In the early period after we introduced the double-crossed ADM coverage technique, one patient developed seroma which, despite persistent aspiration treatment, eventually led to capsular contracture. The patient required additional surgery using an autologous latissimus dorsi flap (Figure 6). Our experience with this particular case helped us establish a systematic treatment protocol that includes additional preoperative evaluation, selection of appropriate implant size, appropriate ADM wrapping, fixation suture of the ADM to the subcutaneous layer, and negative pressure dressing. Since then, the rate of complications (including seroma) has decreased, and no other patient required secondary surgery.
Future studies should enroll large and heterogeneous patient cohorts with long-term follow-up. Comparative analyses of the prepectoral versus traditional subpectoral plane technique should be conducted, with particular focus not only on operative outcomes but also on quality of life (including pain control and shoulder function). We are currently working in this direction.
Conclusions
Prepectoral implant-based breast reconstruction is a good alternative to traditional implant-based methods, providing numerous advantages. However, the benefits of the prepectoral technique are evident only with appropriate patient selection, implant/ADM selection, and postoperative care. Our experience suggests that, in prepectoral direct-to-implant breast reconstruction, full implant coverage using two double-crossed ADMs represents a safe and effective technique. Future studies should assess the functional and aesthetic outcomes, as well as the quality of life associated with this approach in larger and more diverse patient cohorts.
Acknowledgments
None.
Footnote
Conflicts of Interest: The authors have no conflicts of interest to declare.

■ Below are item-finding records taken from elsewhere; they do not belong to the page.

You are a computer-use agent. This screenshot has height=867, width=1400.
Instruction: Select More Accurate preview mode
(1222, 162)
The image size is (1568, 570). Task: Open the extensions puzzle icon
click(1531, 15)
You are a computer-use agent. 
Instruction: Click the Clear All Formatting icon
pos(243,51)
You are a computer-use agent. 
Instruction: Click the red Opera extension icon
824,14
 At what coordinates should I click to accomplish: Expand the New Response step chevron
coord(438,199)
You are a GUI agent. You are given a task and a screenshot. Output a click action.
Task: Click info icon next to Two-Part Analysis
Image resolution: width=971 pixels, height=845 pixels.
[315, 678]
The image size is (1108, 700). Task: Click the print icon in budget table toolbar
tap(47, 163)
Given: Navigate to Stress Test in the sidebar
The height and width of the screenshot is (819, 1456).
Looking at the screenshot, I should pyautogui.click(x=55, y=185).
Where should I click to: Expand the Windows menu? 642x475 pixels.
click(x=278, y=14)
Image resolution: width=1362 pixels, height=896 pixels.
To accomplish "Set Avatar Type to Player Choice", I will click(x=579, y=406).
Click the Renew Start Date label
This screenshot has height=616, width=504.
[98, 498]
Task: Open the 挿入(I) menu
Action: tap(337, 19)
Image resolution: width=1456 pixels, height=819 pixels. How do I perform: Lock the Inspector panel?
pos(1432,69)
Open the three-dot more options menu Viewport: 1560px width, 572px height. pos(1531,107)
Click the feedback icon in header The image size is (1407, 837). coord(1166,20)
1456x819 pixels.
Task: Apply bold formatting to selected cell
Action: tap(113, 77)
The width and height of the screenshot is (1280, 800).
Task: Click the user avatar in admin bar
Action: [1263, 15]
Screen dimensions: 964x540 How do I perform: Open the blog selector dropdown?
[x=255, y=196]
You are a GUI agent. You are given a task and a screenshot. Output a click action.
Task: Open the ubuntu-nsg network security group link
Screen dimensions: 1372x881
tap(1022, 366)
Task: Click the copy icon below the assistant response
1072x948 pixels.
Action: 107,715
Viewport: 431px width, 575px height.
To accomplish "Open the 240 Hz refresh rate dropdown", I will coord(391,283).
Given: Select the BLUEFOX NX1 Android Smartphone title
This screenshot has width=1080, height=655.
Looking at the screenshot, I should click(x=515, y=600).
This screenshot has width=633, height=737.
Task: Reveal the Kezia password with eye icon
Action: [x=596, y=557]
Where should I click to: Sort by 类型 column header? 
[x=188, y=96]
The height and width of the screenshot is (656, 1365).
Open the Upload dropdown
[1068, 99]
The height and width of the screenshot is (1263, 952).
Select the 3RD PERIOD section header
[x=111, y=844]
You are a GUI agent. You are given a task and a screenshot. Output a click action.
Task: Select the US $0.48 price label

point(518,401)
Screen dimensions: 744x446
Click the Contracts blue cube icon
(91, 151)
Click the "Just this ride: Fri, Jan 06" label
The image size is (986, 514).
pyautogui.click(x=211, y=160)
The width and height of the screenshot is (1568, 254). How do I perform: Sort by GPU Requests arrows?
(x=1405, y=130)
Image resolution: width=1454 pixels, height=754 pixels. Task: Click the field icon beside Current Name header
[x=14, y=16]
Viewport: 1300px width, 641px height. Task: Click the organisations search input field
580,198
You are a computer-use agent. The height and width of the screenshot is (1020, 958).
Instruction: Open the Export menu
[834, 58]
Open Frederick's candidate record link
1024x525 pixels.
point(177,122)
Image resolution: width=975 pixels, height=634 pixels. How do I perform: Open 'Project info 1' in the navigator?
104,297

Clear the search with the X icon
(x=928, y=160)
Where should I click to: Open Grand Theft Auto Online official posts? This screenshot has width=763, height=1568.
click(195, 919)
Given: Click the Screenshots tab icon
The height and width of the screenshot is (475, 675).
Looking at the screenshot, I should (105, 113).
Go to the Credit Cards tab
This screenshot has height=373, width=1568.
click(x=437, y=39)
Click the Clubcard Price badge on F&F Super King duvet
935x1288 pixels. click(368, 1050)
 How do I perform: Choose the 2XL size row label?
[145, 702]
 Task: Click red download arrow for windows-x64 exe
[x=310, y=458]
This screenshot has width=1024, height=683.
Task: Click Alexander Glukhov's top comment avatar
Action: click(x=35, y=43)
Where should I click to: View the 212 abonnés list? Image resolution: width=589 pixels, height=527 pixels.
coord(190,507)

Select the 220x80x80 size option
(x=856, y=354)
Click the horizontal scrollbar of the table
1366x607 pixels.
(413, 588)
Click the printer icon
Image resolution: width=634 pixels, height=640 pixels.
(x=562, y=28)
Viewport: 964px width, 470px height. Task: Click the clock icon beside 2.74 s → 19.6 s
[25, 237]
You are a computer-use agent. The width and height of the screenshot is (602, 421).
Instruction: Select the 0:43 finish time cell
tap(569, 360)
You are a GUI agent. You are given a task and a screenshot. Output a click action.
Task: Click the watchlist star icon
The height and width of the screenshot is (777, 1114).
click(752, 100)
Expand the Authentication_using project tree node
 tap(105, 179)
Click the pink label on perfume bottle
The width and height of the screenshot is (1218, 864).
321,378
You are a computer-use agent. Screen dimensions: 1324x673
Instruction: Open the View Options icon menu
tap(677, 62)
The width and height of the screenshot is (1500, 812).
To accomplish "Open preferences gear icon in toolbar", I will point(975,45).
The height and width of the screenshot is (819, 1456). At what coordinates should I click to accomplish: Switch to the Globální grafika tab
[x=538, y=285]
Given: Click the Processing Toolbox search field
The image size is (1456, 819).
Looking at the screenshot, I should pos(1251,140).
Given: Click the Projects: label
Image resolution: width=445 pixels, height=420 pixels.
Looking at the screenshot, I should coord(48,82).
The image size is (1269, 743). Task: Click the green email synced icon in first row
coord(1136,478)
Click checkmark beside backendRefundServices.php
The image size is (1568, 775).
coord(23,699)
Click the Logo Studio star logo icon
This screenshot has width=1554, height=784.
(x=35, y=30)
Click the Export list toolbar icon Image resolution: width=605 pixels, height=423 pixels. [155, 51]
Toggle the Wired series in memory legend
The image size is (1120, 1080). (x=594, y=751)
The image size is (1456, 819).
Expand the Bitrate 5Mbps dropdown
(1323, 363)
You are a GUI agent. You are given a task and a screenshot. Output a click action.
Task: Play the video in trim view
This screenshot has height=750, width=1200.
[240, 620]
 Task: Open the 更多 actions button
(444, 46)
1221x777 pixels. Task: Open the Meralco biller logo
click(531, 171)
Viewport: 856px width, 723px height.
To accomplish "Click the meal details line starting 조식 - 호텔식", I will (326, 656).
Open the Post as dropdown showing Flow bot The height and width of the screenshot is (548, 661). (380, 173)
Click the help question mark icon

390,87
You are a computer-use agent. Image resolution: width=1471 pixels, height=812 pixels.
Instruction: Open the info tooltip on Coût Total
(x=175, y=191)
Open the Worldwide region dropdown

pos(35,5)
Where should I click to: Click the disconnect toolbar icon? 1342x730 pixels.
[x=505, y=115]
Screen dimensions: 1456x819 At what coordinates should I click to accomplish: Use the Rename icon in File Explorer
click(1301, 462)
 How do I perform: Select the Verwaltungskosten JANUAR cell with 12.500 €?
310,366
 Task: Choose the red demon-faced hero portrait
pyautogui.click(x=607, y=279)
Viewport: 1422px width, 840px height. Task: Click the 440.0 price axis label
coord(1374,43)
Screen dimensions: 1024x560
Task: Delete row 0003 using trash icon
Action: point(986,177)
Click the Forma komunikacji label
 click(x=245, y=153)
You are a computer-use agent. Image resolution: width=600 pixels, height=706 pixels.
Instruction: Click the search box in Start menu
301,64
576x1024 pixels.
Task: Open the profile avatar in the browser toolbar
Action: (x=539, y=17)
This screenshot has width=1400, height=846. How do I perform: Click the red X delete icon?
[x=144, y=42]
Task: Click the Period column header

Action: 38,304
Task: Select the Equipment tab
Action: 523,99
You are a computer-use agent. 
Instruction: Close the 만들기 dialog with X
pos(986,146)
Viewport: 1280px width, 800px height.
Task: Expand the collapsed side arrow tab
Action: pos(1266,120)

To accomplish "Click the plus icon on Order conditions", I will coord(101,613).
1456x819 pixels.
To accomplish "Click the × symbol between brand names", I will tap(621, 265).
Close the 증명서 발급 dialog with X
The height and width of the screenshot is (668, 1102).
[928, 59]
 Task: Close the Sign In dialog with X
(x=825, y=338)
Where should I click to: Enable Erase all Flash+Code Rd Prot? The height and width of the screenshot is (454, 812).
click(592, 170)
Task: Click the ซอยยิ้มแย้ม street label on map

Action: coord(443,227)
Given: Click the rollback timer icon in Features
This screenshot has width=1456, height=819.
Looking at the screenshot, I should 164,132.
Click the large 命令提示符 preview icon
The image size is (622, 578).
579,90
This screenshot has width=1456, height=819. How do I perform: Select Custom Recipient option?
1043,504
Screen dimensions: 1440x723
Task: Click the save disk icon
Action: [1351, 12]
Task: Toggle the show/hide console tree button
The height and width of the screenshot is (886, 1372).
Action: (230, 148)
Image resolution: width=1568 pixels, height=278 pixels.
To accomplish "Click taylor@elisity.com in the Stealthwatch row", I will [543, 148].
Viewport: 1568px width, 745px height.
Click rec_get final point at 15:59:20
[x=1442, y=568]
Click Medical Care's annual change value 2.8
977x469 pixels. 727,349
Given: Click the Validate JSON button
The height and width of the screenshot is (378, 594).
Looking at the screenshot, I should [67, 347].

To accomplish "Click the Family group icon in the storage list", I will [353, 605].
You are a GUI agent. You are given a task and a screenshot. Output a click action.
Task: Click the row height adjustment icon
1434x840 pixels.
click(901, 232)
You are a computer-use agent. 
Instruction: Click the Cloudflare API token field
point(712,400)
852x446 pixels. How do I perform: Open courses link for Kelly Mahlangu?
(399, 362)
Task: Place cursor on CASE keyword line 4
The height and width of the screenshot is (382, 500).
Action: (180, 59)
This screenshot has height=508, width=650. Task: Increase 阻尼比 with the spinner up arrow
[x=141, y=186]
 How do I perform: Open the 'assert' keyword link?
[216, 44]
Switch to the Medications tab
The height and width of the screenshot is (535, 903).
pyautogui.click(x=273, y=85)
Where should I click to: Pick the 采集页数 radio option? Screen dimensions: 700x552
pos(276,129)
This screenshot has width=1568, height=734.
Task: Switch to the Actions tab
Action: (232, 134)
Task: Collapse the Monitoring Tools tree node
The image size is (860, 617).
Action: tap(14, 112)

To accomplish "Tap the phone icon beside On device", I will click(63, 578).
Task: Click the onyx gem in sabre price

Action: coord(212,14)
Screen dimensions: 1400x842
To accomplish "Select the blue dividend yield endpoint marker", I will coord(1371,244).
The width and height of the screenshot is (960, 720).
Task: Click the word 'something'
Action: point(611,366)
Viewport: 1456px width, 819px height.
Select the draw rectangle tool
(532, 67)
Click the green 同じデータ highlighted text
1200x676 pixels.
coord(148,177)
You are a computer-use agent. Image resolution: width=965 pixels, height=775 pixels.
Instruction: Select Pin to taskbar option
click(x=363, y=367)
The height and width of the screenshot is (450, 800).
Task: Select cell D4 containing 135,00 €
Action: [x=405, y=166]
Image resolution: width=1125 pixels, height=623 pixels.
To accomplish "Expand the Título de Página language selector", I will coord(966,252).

Ethical Statement: The authors are accountable for all aspects of the work in ensuring that questions related to the accuracy or integrity of any part of the work are appropriately investigated and resolved. The Institutional Review Board of Kyungpook National University Hospital (No. 2018-05-017-005) approved this retrospective study, and all patients provided informed consent to have their data (including de-identified photographs) recorded, analyzed, and published for research purposes.